A quick summary: winds prevented the launch on Saturday morning, so the launch was set for Sunday morning. Winds and not enough camping gear prevented my husband and I from spending a second night in the tent in the desert, so we spent the night at a motel in Barstow and spent some of Sunday morning tracking the balloon.
Tracking was interesting, as we had no internet coverage and intermittent cell phone coverage. We ended up talking to my mother, living in Virginia, who was watching the progress on the web at home. The balloon landed in a perfect spot (less than a mile off a road in a dry lake bed), but alas it wasn’t really on the road to Vegas, so my husband and I said goodbye and headed up highway 15 to get in a day and a half of playing tourist before my conference starts this morning.

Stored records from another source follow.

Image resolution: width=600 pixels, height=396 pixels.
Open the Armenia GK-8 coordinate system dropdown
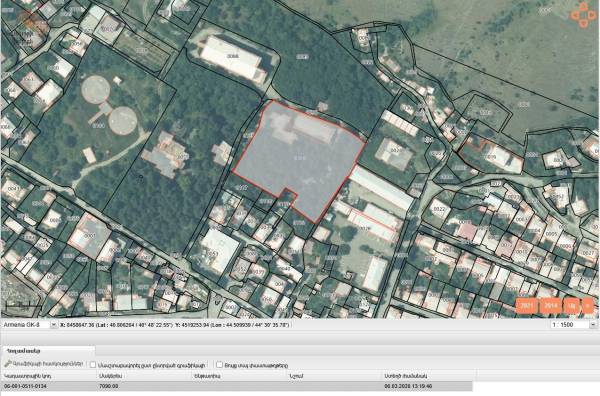coord(30,325)
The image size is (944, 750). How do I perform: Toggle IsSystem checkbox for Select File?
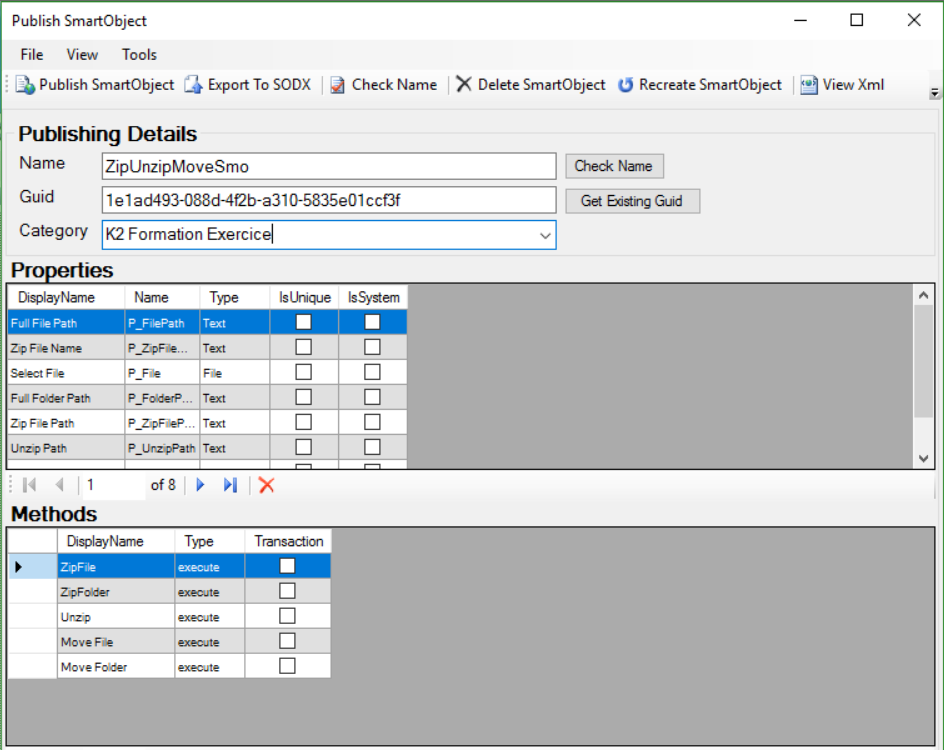coord(372,372)
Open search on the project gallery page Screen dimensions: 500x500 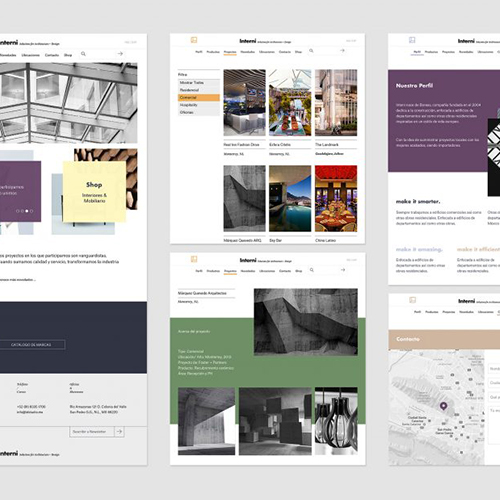[x=311, y=51]
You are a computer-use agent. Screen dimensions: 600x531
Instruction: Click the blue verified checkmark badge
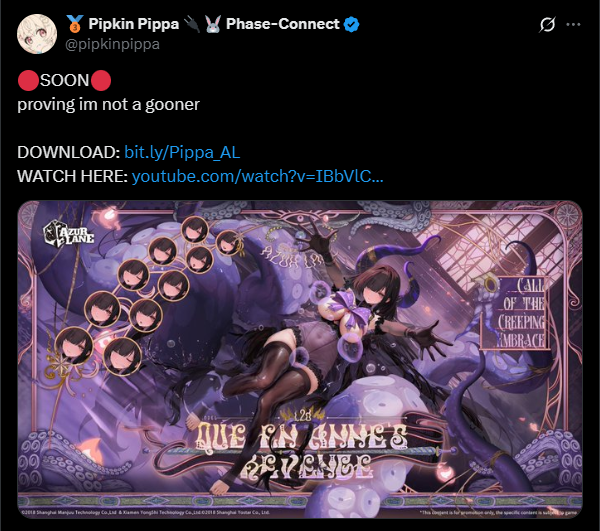(x=351, y=24)
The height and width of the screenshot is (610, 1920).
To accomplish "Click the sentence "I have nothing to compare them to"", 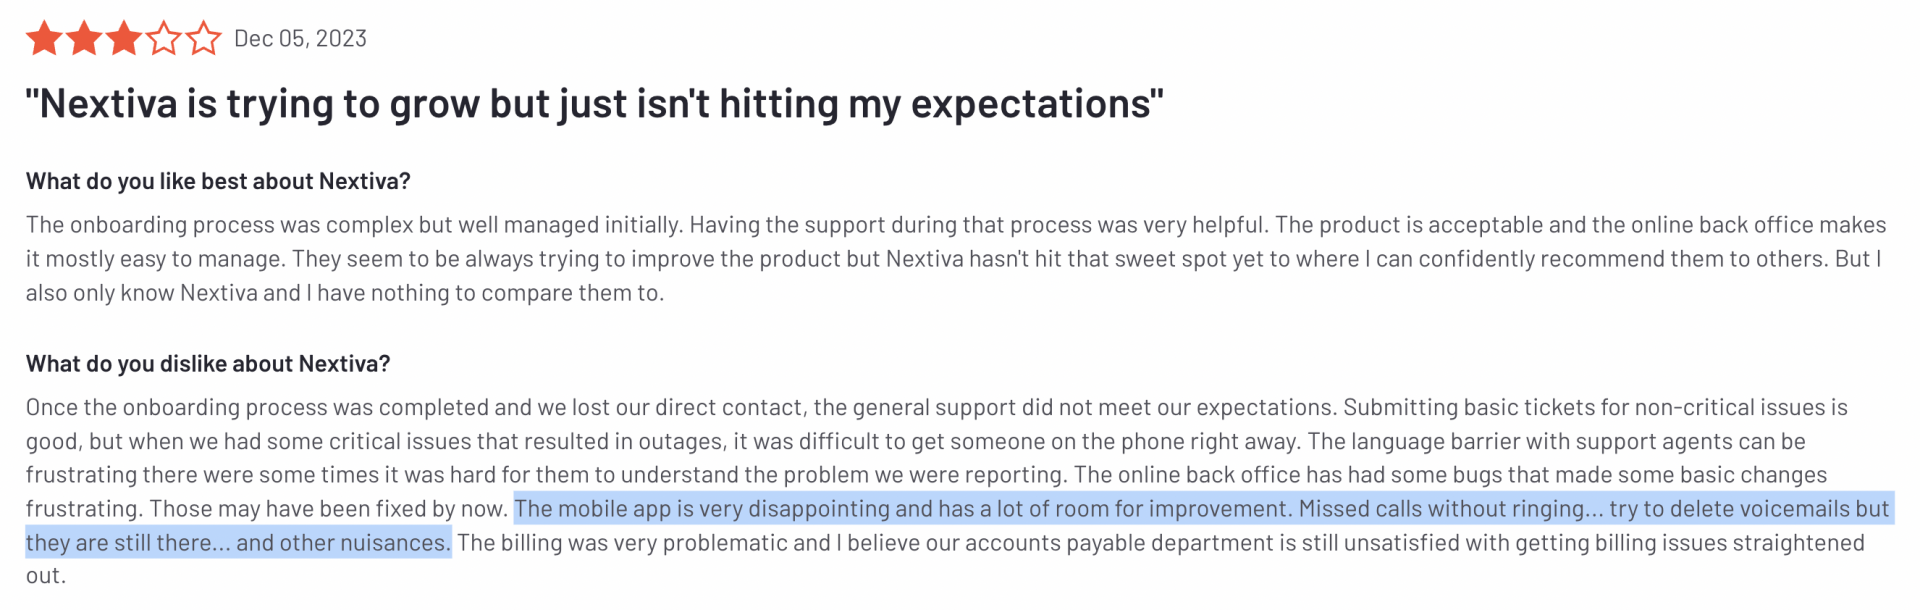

Stats: the balloon reached an altitude of at least 106,000 feet, and took more than 1000 pictures. Again, see the website for complete details and all of the pictures. The pictures are just in a directory now, but should be in some type of photo album for easier browsing soon. Thanks to WA8LMF for providing another way to track the balloon, including a plot on the map that showed the path and elevation of the balloon. Not quite as nice as Tufte’s favorite map of Napoleon’s march, but much more useful when one is wanting to see the path of the balloon. The path is no longer active on the website, but I’ll be contacting the webmaster to see if any screenshots were taken and post them here if I can obtain them.
Checking my email Sunday morning was an interesting experience. None of us had had any way to update the web page showing the launch information, so people thought that they had missed it or that the tracking wasn’t working correctly. I didn’t realize how many people were interested in the launch until there were messages on three or four different mailing lists (including that of a competitor to the product my brother manufactures for tracking) asking about the launch, stating their own site had had several hundred hits looking for the balloon, etc.
And to tie all of this in to something related to search engine marketing, web publication, and the like..I look forward to attending the PubCon sessions regarding website analytics and the time later this week that I’ll spend looking over the Google Analytics and server-based statistics. The page for the balloon was only put up about three days before the launch of the balloon, and when I left town Friday as the second most visited site on the page. For PubCon, I feel like I did when I first started applying to graduate school. I’ve been doing things on my own, learning as I go, and now it’s time to use what I’ve learned by trial and error and see how my understanding compares to the experts and see how I can improve things. Hope to meet some of you this week in Vegas!